|Pegg, Sue Ellen|
Submitted to: Molecular Breeding
Publication Type: Peer Reviewed Journal
Publication Acceptance Date: 6/28/2002
Publication Date: 6/28/2002
Citation: CHIKWAMBA, R., MCMURRAY, J., SHOU, H., FRAME, B., PEGG, S., SCOTT, M.P., MASON, H., WANG, K. EXPRESSION OF A SYNTHETIC E. COLI HEAT LABILE ENTEROTOXIN B SUBUNIT (LTB) IN MAIZE. MOLECULAR BREEDING. 2002. v.10. p. 253-265. Interpretive Summary: Edible vaccines are important in human health and veterinary medicine. Biotechnology offers the potential to produce these vaccines in the edible organs of food and feed plants. There are many advantages with this approach. The expense and technology required for vaccine production can be greatly reduced because purification of the vaccine is not necessary. Also, vaccines contained in plant organs may be stored and shipped inexpensively. The E. coli labile toxin B (LT-B) subunit is considered a good carrier for edible vaccines. In native labile toxin, the toxin activity is contained in the A subunit, while the B subunit of this protein delivers the A subunit to it's target cells. Thus, the B subunit of this protein survives digestion and interacts specifically with cells involved in mediating the immune response. Several researchers have designed edible vaccines by fusing vaccines to LT-B. In this manuscript, we describe methods for the production of LT-B in transgenic maize. We designed four different genes for the production of LT-B and compared plants containing these genes on the basis of their accumulation of functional LT-B. Plants producing LT-B specifically in kernels tended to contain higher levels of LT-B in kernels than plants producing LT-B in kernels as well as in other plant tissues. Scientists working with edible vaccines will benefit from this work because they will be able to use the information presented here to design edible vaccines for production in maize.

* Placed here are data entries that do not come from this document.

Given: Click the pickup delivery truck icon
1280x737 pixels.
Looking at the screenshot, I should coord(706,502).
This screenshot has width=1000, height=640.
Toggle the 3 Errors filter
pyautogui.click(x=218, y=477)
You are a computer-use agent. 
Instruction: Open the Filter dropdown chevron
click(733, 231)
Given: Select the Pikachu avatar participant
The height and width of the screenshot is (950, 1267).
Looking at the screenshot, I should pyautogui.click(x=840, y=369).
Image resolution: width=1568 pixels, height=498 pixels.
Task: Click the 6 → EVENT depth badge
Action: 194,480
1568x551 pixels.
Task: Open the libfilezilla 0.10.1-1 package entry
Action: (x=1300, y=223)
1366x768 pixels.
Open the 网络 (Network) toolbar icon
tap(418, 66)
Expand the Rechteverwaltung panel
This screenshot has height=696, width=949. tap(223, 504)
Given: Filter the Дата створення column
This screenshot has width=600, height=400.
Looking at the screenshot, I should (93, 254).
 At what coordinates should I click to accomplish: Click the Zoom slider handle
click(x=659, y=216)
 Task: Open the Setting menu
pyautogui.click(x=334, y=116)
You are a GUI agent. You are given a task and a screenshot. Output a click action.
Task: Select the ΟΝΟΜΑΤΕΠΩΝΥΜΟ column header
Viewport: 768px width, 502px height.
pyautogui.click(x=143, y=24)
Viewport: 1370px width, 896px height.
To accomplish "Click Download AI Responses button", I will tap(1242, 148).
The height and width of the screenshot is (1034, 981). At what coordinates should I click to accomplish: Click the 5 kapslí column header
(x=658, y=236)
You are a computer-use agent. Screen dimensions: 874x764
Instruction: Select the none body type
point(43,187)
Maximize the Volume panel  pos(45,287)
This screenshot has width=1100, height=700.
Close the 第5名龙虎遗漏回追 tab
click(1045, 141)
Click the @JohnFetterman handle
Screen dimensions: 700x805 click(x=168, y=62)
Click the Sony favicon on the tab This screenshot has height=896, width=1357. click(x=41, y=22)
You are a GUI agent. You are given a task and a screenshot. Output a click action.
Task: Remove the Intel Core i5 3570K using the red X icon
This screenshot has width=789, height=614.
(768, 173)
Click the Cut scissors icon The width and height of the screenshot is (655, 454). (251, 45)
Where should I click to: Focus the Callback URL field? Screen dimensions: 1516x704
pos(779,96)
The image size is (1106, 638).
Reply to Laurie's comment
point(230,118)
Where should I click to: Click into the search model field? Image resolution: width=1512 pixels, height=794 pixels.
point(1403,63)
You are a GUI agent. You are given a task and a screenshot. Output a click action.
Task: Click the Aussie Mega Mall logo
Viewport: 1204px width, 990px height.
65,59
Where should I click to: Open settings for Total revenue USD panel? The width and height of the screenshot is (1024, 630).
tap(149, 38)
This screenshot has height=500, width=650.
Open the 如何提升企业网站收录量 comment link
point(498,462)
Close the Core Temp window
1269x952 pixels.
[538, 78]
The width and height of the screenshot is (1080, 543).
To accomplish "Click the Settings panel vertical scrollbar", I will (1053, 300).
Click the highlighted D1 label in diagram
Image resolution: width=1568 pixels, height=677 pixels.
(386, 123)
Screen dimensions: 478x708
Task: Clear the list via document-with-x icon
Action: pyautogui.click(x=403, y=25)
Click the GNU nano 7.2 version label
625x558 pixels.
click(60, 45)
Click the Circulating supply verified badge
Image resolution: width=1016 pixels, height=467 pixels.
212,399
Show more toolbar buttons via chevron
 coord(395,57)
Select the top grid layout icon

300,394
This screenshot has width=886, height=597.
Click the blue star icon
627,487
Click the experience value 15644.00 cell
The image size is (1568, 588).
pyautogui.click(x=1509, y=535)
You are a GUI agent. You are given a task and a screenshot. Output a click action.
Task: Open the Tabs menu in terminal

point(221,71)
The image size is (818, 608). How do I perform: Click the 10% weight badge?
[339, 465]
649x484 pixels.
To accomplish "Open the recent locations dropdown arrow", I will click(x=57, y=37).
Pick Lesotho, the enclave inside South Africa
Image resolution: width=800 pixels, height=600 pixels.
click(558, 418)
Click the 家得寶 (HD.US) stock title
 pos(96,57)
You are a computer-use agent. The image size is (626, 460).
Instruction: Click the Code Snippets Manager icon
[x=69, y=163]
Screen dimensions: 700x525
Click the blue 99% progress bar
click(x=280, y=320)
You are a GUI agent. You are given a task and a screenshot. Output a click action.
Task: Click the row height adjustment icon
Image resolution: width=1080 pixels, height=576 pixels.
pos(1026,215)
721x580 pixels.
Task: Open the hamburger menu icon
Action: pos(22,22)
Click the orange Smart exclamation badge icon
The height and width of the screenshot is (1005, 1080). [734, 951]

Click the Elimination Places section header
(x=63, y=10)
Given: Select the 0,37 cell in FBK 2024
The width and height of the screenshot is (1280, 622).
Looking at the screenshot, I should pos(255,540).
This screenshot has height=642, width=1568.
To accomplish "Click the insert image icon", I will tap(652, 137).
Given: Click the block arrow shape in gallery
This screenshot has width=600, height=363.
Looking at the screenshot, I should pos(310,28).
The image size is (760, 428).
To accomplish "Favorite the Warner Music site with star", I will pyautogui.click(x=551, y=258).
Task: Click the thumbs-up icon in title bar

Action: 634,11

Technical Abstract: We have produced the B sub-unit of the enterotoxigenic Escherischia coli (ETEC) heat labile enterotoxin (LT-B) in transgenic maize seed. LT-B is a model antigen that induces a strong immune response upon oral administration and enhances immune responses to conjugated and co-administered antigens. Using a synthetic LT-B gene with optimized codon sequence, we examined the role of promoters and the SEKDEL endoplasmic reticulum retention motif in LT-B accumulation in callus and in kernels. Two promoters, the constitutive CaMV 35S promoter and the maize 27 kDa gamma zein promoter, which directs endosperm specific gene expression in maize kernels, regulated LT-B expression. Ganglioside-dependent ELISA analysis showed that using the constitutive promoter, maximum LT-B level detected in callus was 0.04% LT-B in total aqueous extractable protein (TAEP) and 0.01% in R1 kernels of transgenic plants. Using the gamma zein promoter, LT-B accumulation reached 0.07% in R1 kernels. While the SEKDEL motif did not substantially enhance constitutive expression of LT-B from the CaMV 35S promoter, it resulted in increased LT-B levels when combined with the gamma zein promoter. We monitored LT-B levels under greenhouse and field conditions over three generations. Significant variability in gene expression was observed between transgenic events, and between plants within the same event. A maximum of 0.3% LT-B in TAEP was measured in R3 seed of a transgenic line carrying CaMV 35S promoter/LT-B construct. In R3 seed of a transgenic line carrying the gamma zein promoter/LT-B construct, up to 3.7% LT-B in TAEP could be detected. This study demonstrates that maize seed can be used as a production system for functional antigens.